> ASSIGNED TASK
Which lines of the listing hold the string "computer"? Show each of them.

> THE DATA
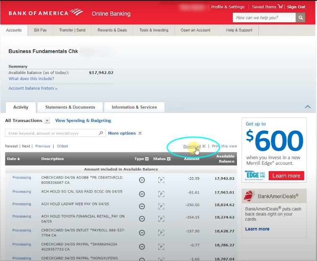Open the Saved Items shopping cart icon
The width and height of the screenshot is (317, 261).
pyautogui.click(x=281, y=6)
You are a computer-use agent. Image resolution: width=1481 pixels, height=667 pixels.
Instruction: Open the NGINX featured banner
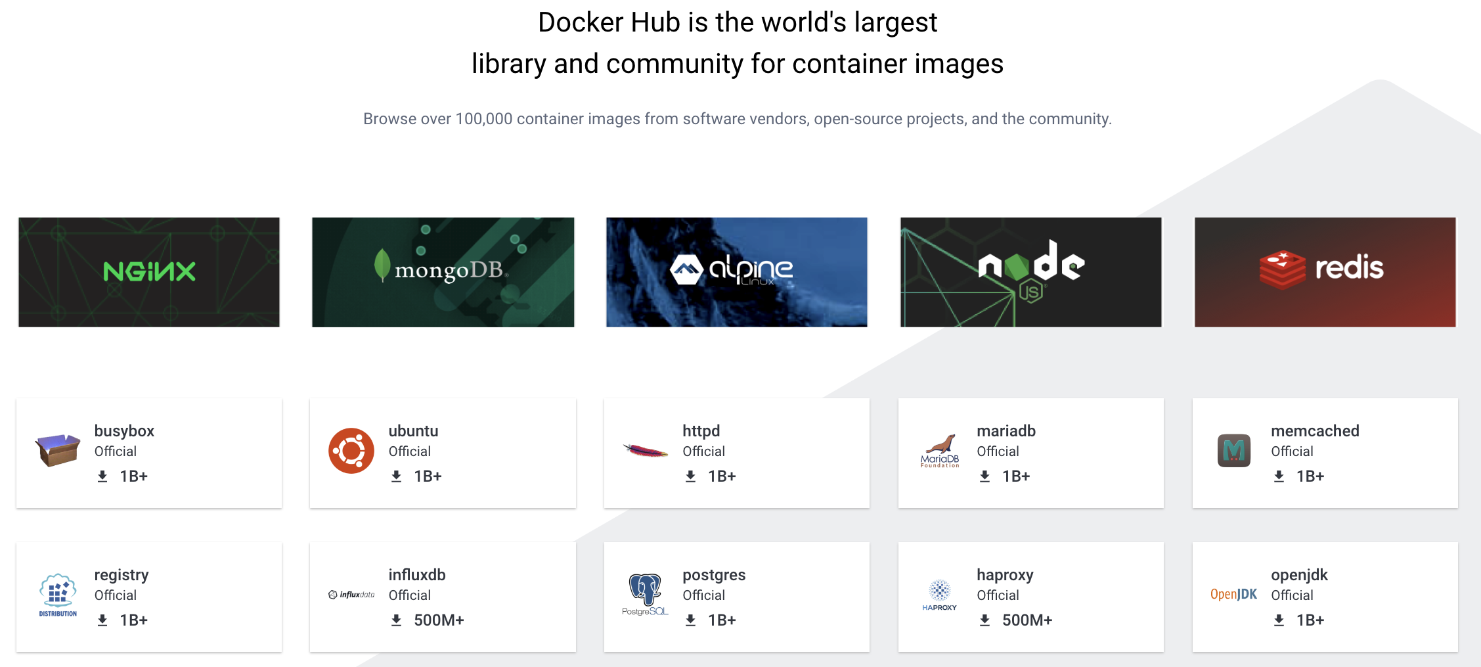tap(149, 272)
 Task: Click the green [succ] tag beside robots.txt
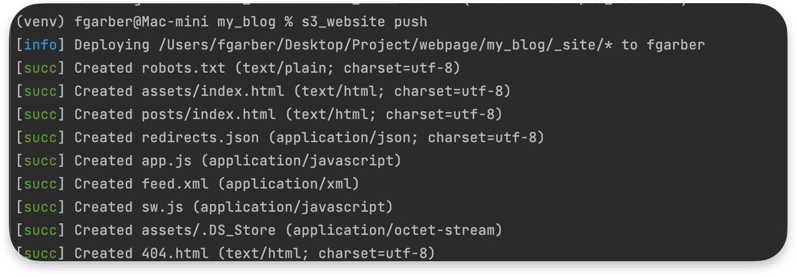point(41,68)
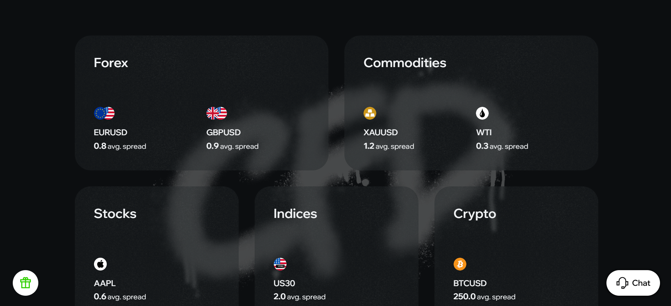Image resolution: width=671 pixels, height=306 pixels.
Task: Click the Forex card heading
Action: click(x=111, y=63)
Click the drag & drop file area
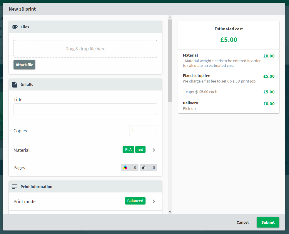Image resolution: width=289 pixels, height=234 pixels. click(85, 49)
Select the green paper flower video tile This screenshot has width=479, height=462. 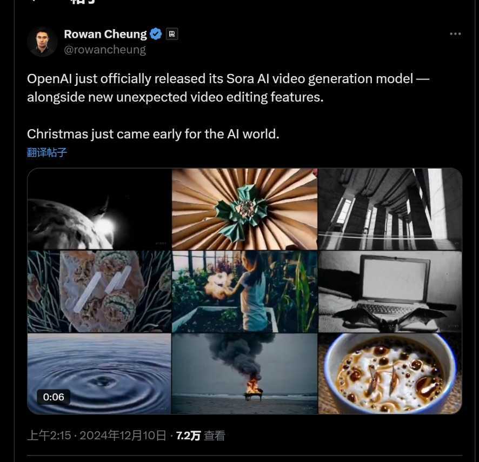(244, 209)
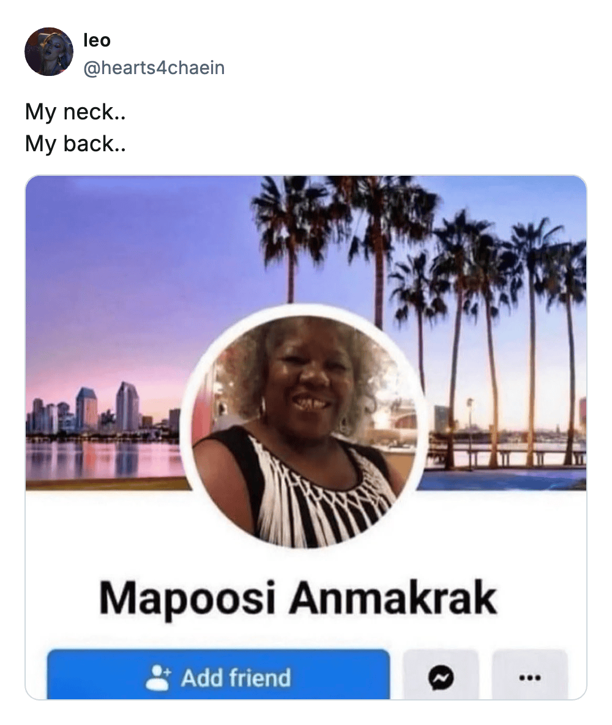
Task: Open the @hearts4chaein handle link
Action: pyautogui.click(x=154, y=67)
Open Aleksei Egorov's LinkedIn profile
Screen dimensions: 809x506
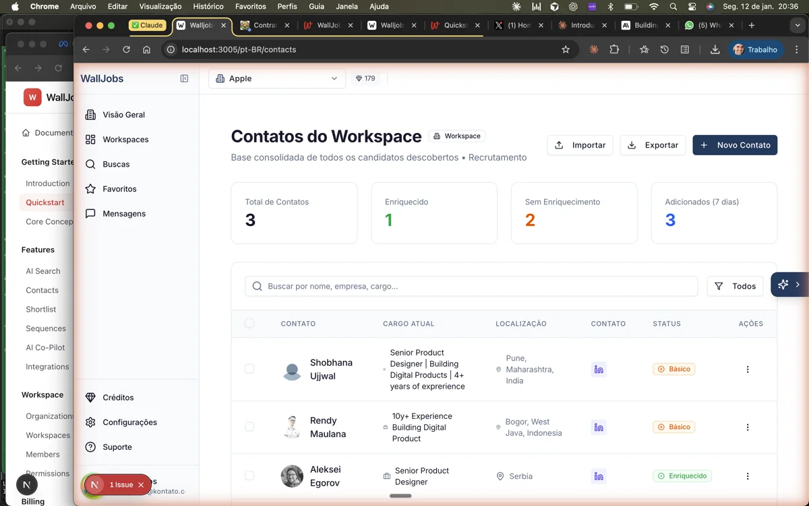pyautogui.click(x=599, y=476)
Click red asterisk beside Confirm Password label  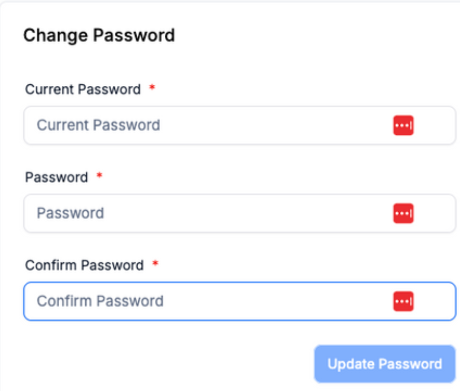pos(155,263)
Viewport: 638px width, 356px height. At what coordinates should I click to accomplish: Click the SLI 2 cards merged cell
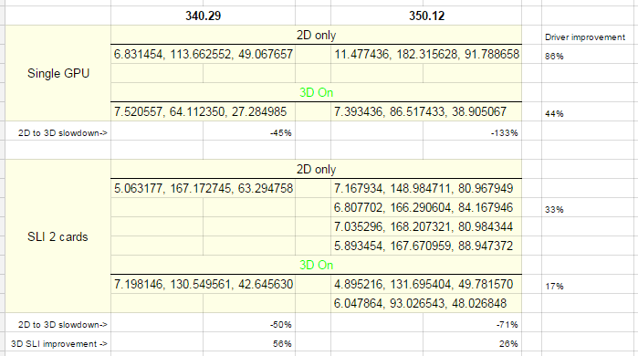[58, 236]
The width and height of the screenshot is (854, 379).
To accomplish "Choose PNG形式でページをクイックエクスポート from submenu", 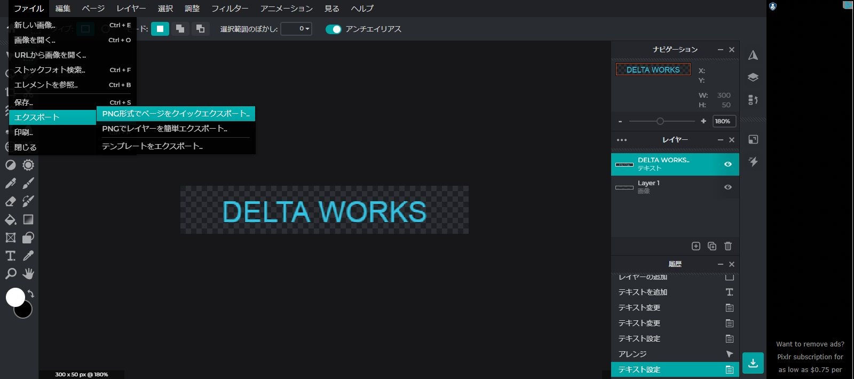I will coord(176,114).
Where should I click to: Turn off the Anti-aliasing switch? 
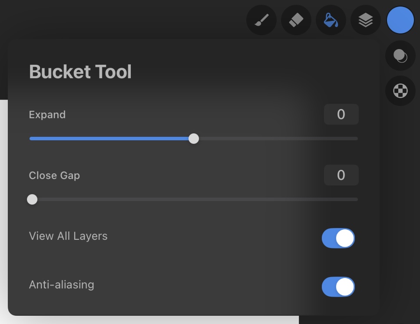tap(338, 287)
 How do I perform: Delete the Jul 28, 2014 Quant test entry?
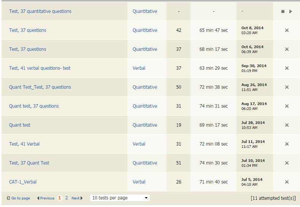coord(287,125)
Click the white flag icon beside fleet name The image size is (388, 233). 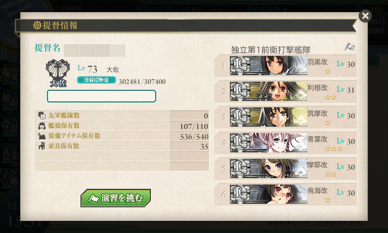[350, 47]
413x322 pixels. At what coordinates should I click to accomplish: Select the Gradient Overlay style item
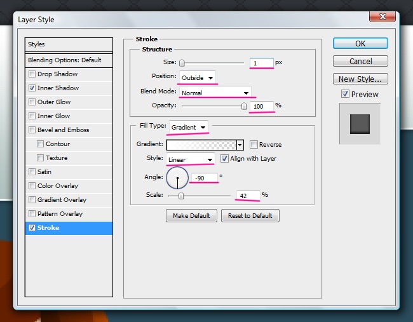click(62, 200)
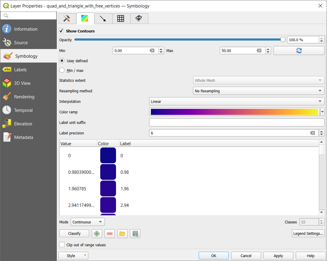Open the mesh rendering grid icon tab
This screenshot has width=327, height=261.
click(121, 19)
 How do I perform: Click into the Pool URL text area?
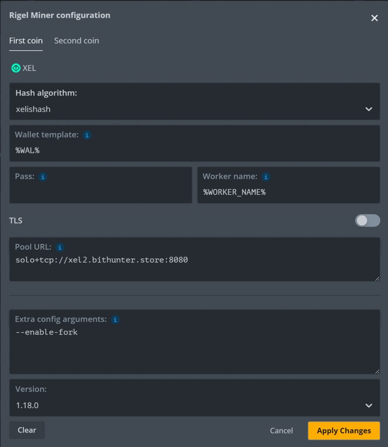coord(194,259)
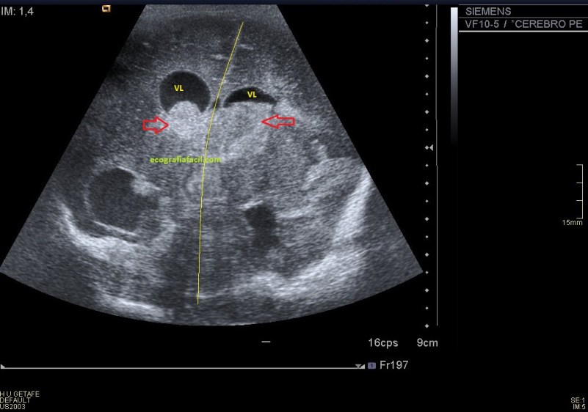588x412 pixels.
Task: Select the right yellow VL label
Action: tap(252, 95)
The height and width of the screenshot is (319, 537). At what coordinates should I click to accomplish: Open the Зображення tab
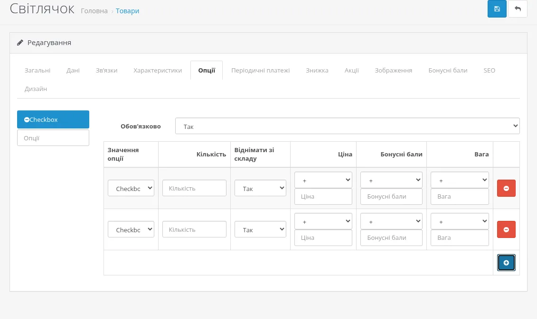coord(394,70)
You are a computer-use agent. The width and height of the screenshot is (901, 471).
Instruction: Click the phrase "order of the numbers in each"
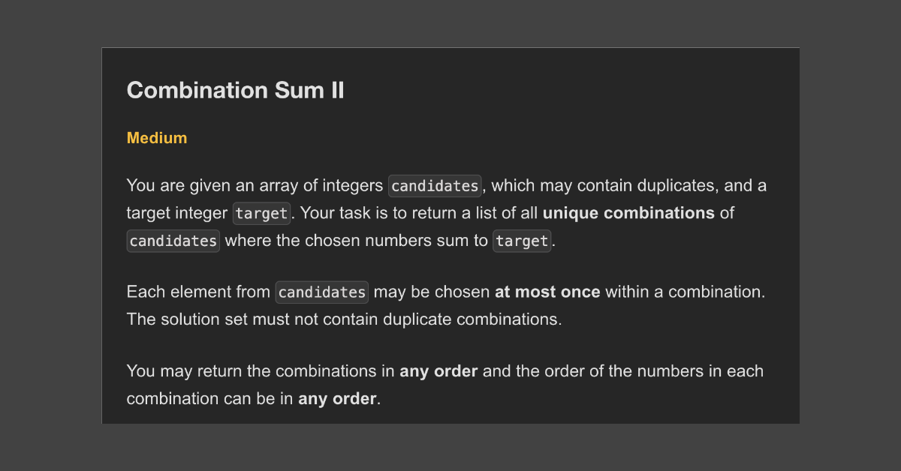click(x=640, y=371)
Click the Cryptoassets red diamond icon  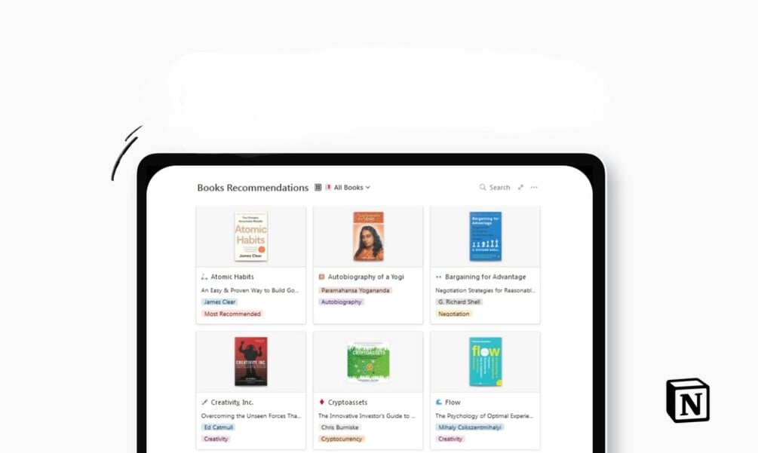pyautogui.click(x=321, y=402)
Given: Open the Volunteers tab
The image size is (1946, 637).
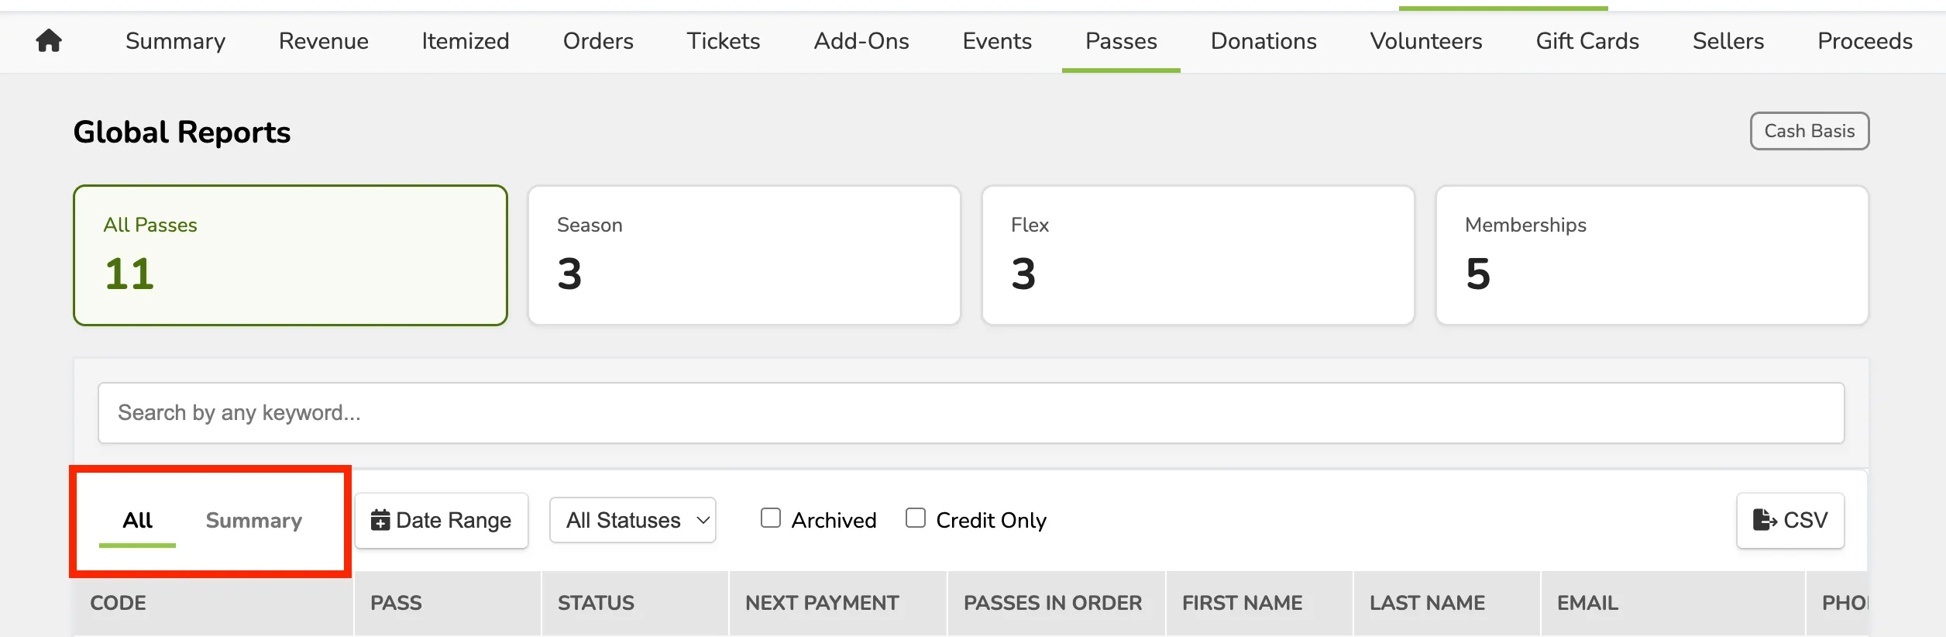Looking at the screenshot, I should pyautogui.click(x=1426, y=41).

> EXERCISE OUTPUT
You are a computer-use agent. Image resolution: width=1481 pixels, height=667 pixels.
You are a computer-use agent. The width and height of the screenshot is (901, 471).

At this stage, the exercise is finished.